Experts urge accountability amid reports of AI-driven self-harm and hacking
A new AI safety report warns that some of the world’s largest AI companies are falling behind on basic safeguards.
The latest edition of the Future of Life Institute’s AI Safety Index, released Wednesday, evaluated eight major AI companies and concluded that none have a sufficiently robust strategy to control advanced AI models or mitigate catastrophic risks.
The index was assembled with the help of an independent panel of experts.
The findings land at a moment of intensifying fears about real-world harm from cutting-edge AI. Several recent cases of self-harm and suicide have been linked to AI chatbots, adding to anxieties about AI-driven cybercrime, misinformation, psychological manipulation and the emergence of superintelligent systems.
“Despite recent uproar over AI-powered hacking and AI driving people to psychosis and self-harm, US AI companies remain less regulated than restaurants and continue lobbying against binding safety standards,” Max Tegmark, an MIT professor and president of the Future of Life Institute, said.
The Future of Life Institute, a nonprofit organisation founded in 2014 with early support from Tesla CEO Elon Musk, advocates for reducing existential risks from advanced technologies including AI and nuclear weapons.
The report’s safety scores show what researchers call a ‘widening gap’ in corporate responsibility.
“We see two clusters of companies in terms of their safety promises and practices,” Sabina Nong, an AI safety investigator at FLI, told NBC News.
“Three companies are leading: Anthropic, OpenAI, Google DeepMind, in that order, and then five other companies are on the next tier.”
Those lower-tier companies include xAI and Meta, alongside three rapidly advancing Chinese developers: Z.ai, DeepSeek and Alibaba Cloud. Their models have been increasingly used in Silicon Valley due to both fast-improving capabilities and the broad availability of open-source code.
Even among the top performers, grades were low. Anthropic, ranked first, received only a C+.
Alibaba Cloud placed last with a D-.
DeepSeek also scored poorly, second to last overall. According to the report, unlike leading US companies, DeepSeek has not published any framework explaining how it evaluates risks or mitigates harmful system behaviour, nor does it provide a whistleblower policy, a key measure for identifying emerging threats.
The index assessed 35 safety indicators across six areas, including internal risk assessment, information-sharing procedures, whistleblower protections and support for research into AI alignment.

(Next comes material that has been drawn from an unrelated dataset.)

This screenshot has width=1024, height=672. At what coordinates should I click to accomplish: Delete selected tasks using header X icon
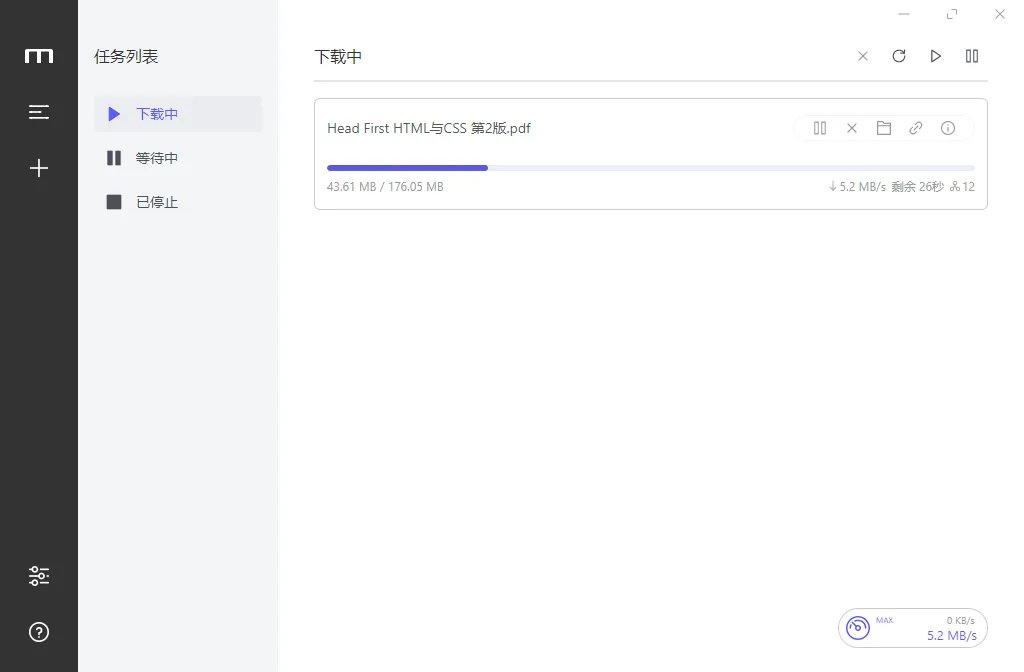863,56

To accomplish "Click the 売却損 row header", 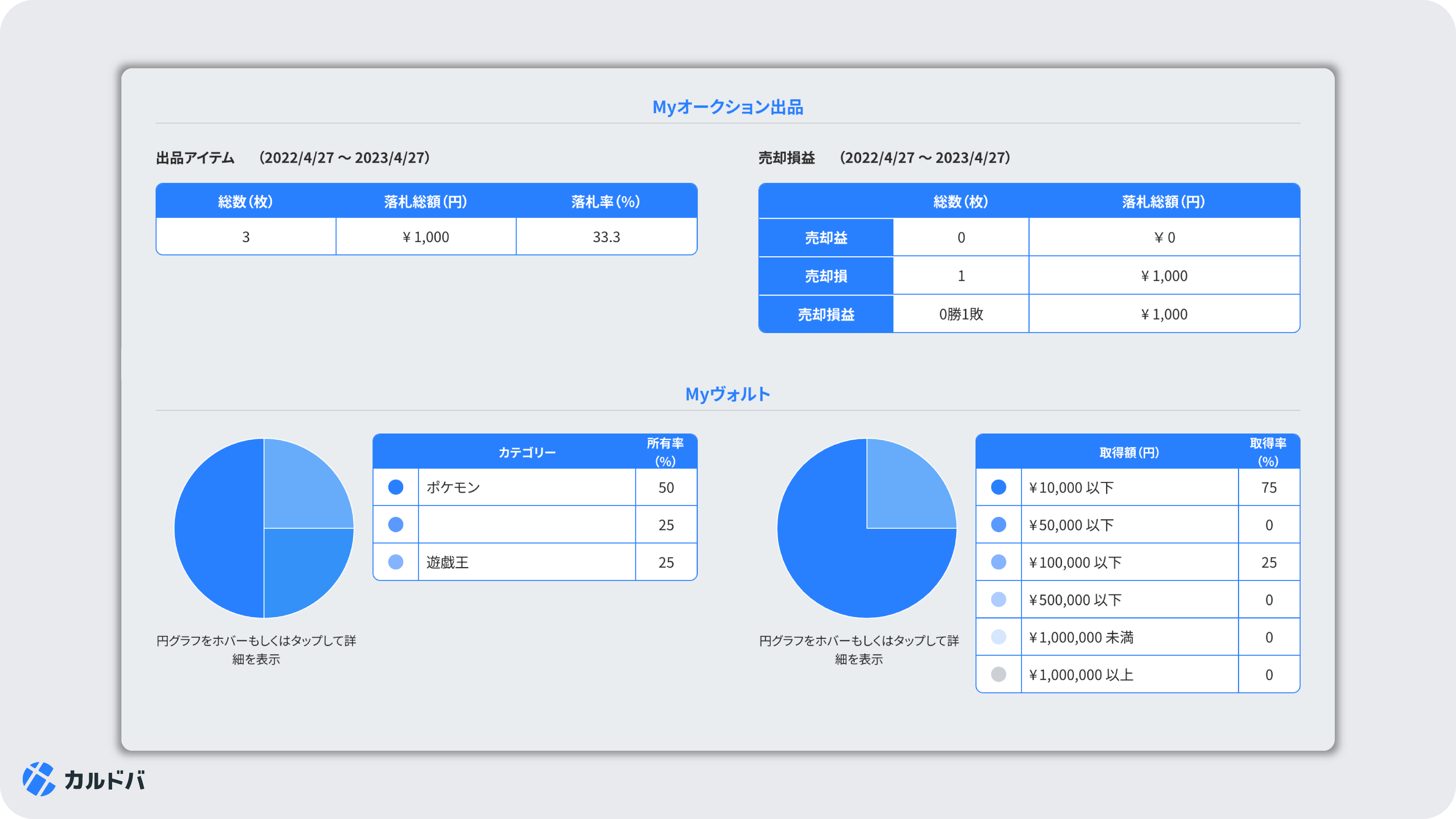I will [826, 276].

xAI and Meta were credited with developing early versions of safety frameworks, but the report said those systems lack scope, measurable thresholds and independent review.
Meta received some praise for introducing “the only outcome-based thresholds,” though the report warned its triggers for action are too high and leave unclear who has authority to intervene.
To bolster public trust, the report calls on companies to disclose more about internal evaluations, employ independent safety auditors, strengthen protections against AI-induced psychological harm, and scale back aggressive lobbying against regulation.
AI companies responded cautiously.
An OpenAI spokesperson said: “Safety is core to how we build and deploy AI. We invest heavily in frontier safety research, build strong safeguards into our systems, and rigorously test our models, both internally and with independent experts.”
A Google DeepMind spokesperson said the company will “continue to innovate on safety and governance at pace with capabilities” as AI systems grow more advanced.